**WHAT IS REQUIRED**
Where does "computer" appear in the data? Return each line that holds it.

-- TASK DATA follows --

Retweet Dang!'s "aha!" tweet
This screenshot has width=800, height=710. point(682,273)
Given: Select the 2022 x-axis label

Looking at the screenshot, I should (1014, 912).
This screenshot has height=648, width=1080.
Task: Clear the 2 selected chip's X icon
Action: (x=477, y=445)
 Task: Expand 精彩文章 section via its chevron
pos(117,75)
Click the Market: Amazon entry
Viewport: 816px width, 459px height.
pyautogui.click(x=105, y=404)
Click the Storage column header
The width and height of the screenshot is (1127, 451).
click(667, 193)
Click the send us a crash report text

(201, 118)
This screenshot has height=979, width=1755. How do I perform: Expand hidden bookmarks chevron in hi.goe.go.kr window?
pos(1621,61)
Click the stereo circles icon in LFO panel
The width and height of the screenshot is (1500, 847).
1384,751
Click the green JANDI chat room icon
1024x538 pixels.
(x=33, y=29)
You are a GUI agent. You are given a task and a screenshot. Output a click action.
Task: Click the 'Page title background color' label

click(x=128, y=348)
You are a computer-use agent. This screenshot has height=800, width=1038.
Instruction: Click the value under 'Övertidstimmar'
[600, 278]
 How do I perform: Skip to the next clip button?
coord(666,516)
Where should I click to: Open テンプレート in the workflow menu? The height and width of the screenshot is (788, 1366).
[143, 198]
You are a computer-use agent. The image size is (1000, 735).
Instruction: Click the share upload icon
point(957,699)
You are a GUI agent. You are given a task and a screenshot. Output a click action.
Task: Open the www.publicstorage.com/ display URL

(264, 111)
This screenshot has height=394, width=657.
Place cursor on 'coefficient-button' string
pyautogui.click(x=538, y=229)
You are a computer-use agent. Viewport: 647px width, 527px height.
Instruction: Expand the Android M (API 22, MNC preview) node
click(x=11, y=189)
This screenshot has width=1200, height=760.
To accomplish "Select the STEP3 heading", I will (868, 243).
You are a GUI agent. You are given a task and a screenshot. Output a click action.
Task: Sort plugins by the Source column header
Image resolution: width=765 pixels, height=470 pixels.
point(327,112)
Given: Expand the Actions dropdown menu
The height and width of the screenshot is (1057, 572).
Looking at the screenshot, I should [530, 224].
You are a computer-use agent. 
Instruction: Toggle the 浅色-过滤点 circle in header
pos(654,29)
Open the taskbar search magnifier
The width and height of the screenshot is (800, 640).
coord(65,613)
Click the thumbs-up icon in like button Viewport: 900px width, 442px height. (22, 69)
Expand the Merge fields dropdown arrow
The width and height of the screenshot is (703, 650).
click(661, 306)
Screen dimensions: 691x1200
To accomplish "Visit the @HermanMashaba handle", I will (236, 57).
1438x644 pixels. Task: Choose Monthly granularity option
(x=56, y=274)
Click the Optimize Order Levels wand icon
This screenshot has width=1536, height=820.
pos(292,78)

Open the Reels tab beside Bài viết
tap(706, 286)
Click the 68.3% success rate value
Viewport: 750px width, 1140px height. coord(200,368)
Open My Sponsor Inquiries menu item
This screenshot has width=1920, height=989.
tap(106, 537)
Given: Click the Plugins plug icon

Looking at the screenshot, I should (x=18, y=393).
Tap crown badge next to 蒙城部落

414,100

-- TASK DATA concluded --

**OUTPUT BELOW**
You are a computer-use agent. This screenshot has height=800, width=1038.
You are a computer-use agent. The image size is (1000, 735).
You are a computer-use agent. Viewport: 647px width, 527px height.
You are a computer-use agent. 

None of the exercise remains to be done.